Masked Autoencoders are PDE Learners

TL;DR

This work applies masked autoencoder pretraining to a diverse set of 1D and 2D PDEs to learn latent physics representations without labeled data. The MAE encoder captures meaningful structure across coefficients, boundary conditions, and discretizations, enabling downstream PDE feature prediction and conditioning of neural solvers for time-stepping and super-resolution. Results show latent structure aligns with PDE properties and improves downstream performance within the pretraining distribution, though extrapolation to unseen equations remains challenging. The approach offers a scalable path toward unified latent physics representations from heterogeneous, unlabeled PDE data and suggests directions for scaling and latent arithmetic in physics-informed learning.

Abstract

Neural solvers for partial differential equations (PDEs) have great potential to generate fast and accurate physics solutions, yet their practicality is currently limited by their generalizability. PDEs evolve over broad scales and exhibit diverse behaviors; predicting these phenomena will require learning representations across a wide variety of inputs which may encompass different coefficients, boundary conditions, resolutions, or even equations. As a step towards generalizable PDE modeling, we adapt masked pretraining for physics problems. Through self-supervised learning across PDEs, masked autoencoders can consolidate heterogeneous physics to learn rich latent representations. We show that learned representations can generalize to a limited set of unseen equations or parameters and are meaningful enough to regress PDE coefficients or the classify PDE features. Furthermore, conditioning neural solvers on learned latent representations can improve time-stepping and super-resolution performance across a variety of coefficients, discretizations, or boundary conditions, as well as on certain unseen PDEs. We hope that masked pretraining can emerge as a unifying method across large, unlabeled, and heterogeneous datasets to learn latent physics at scale.

Figures (8)

• Figure 1: We investigate learning diverse PDE dynamics with masked autoencoders (MAE) and using learned representations to benefit various downstream tasks. (Masked Pretraining) An encoder is trained on unmasked patches of spatiotemporal PDE data, while a decoder reconstructs true data from latent encodings and learned mask tokens. (Supervised Fine-tuning) Pretrained encoders can be used to quickly regress equation coefficients or predict key PDE features. (Conditional Time-stepping) Neural solvers can achieve higher accuracy predictions through conditioning on MAE encodings. (Conditional Super-resolution) SR models can also benefit from conditioning on MAE encodings, using a discretization inversion ($D^{-1}$) and neural operator yang_superres to predict high-resolution physics.
• Figure 2: Example results after training on the 1D KdV-Burgers equation with a masking ratio of 75%. For each triplet, we show the masked PDE (left), the MAE reconstruction (middle), and the ground-truth (right), and plot space and time on the $x$ and $y$ axes respectively.

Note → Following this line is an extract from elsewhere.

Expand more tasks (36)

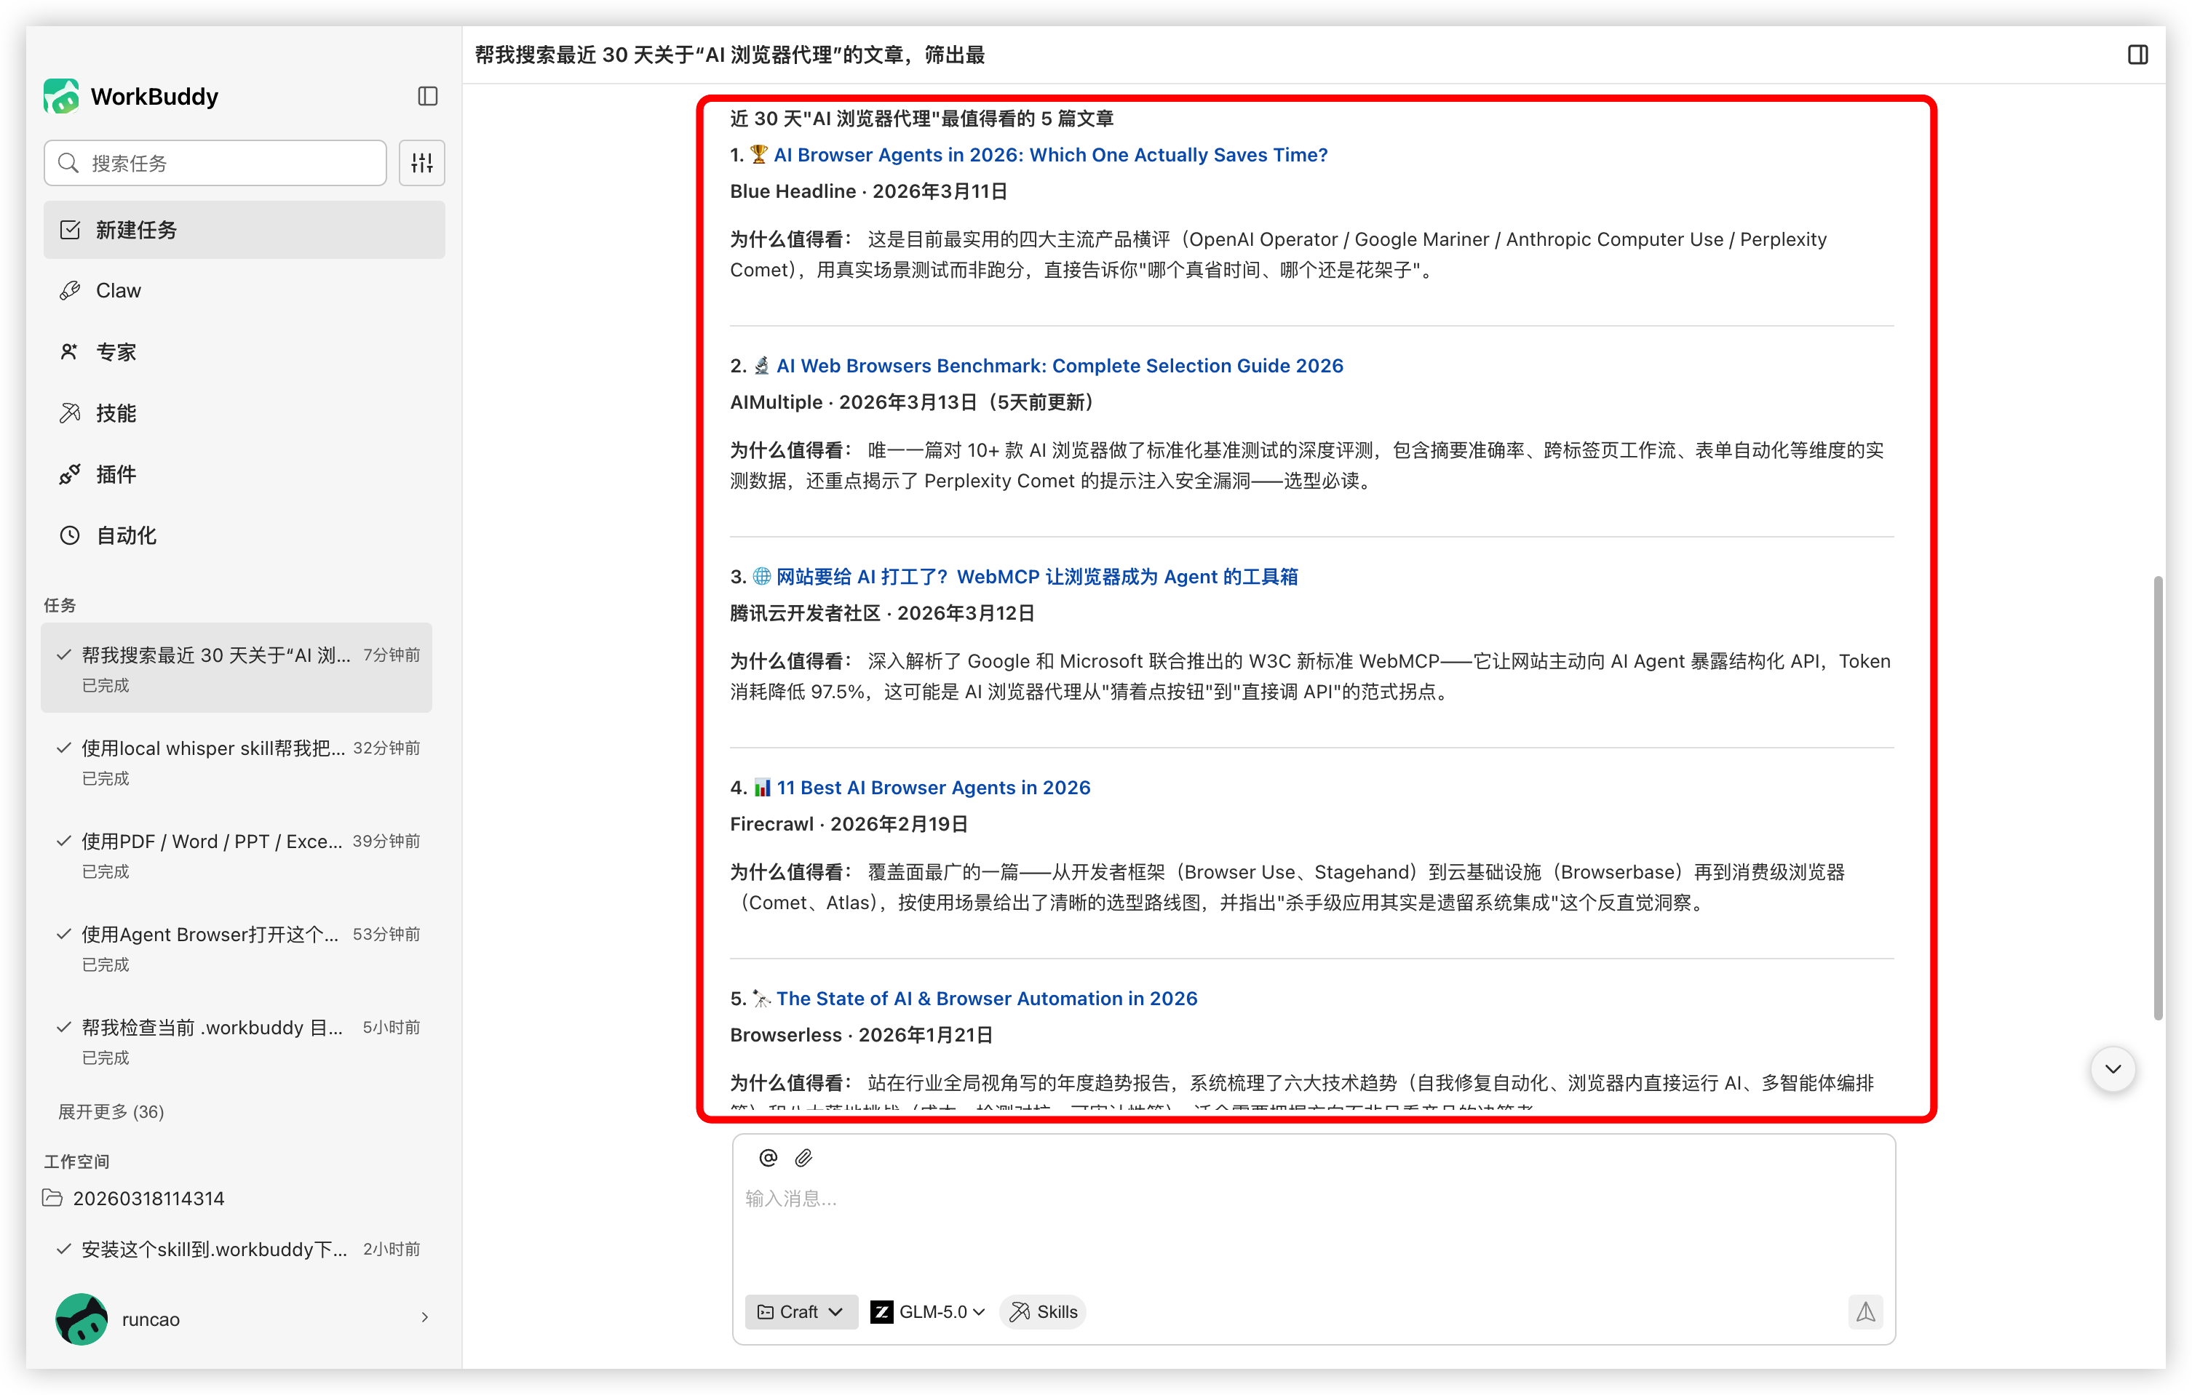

The MAE can reconstruct multiple resolutions of KdV-Burgers data and interpolate to the 1D Heat and inviscid Burgers equations. For the 1D Advection and KS equations, which contain novel PDE terms ($u_x, u_{xxxx}$), the extrapolation performance is limited.
• Figure 4: t-SNE embeddings of various PDEs. Plots show embeddings before and after using the MAE to encode samples, shown on the top and bottom. The MAE latent space shows structure despite not seeing labels of coefficients, PDEs, or BCs. A: 1D KdV-Burgers equation, colored by $\alpha$. B: 1D Advection equation, colored by $c$. C: 1D Heat, Burgers, Advection, and KS equations, colored by PDE. D: 1D KdV-Burgers equation, colored by resolution. E: 1D Heat equation, colored by boundary condition. F: 2D Heat, Advection and Burgers equations, colored by $\nu$ and $c$.
• Figure 5: Additional 1D MAE Reconstruction examples after pretraining on the 1D KdV-Burgers equation. Each triplet is shown with the masked sample (Left), MAE reconstruction (Middle), and ground truth PDE (right). We include additional reconstructions of unseen boundary conditions for the Heat and Wave equations.
• Figure 6: Additional 2D MAE Reconstruction examples after pretraining on the 2D Heat, Advection, and Burgers Equations. Each sample is shown with the masked sample (Top), MAE reconstruction (Middle), and ground truth PDE (Bottom). We include sample MAE predictions at variable resolutions for the 2D Heat, Advection, and Burgers equations; the lowest resolution (top) is $(48, 48)$, the medium resolution (middle) is $(52, 52)$, and the high resolution (bottom) is $(56, 56)$ We include additional reconstructions of the incompressible NS equations at the native resolution $(64, 64)$.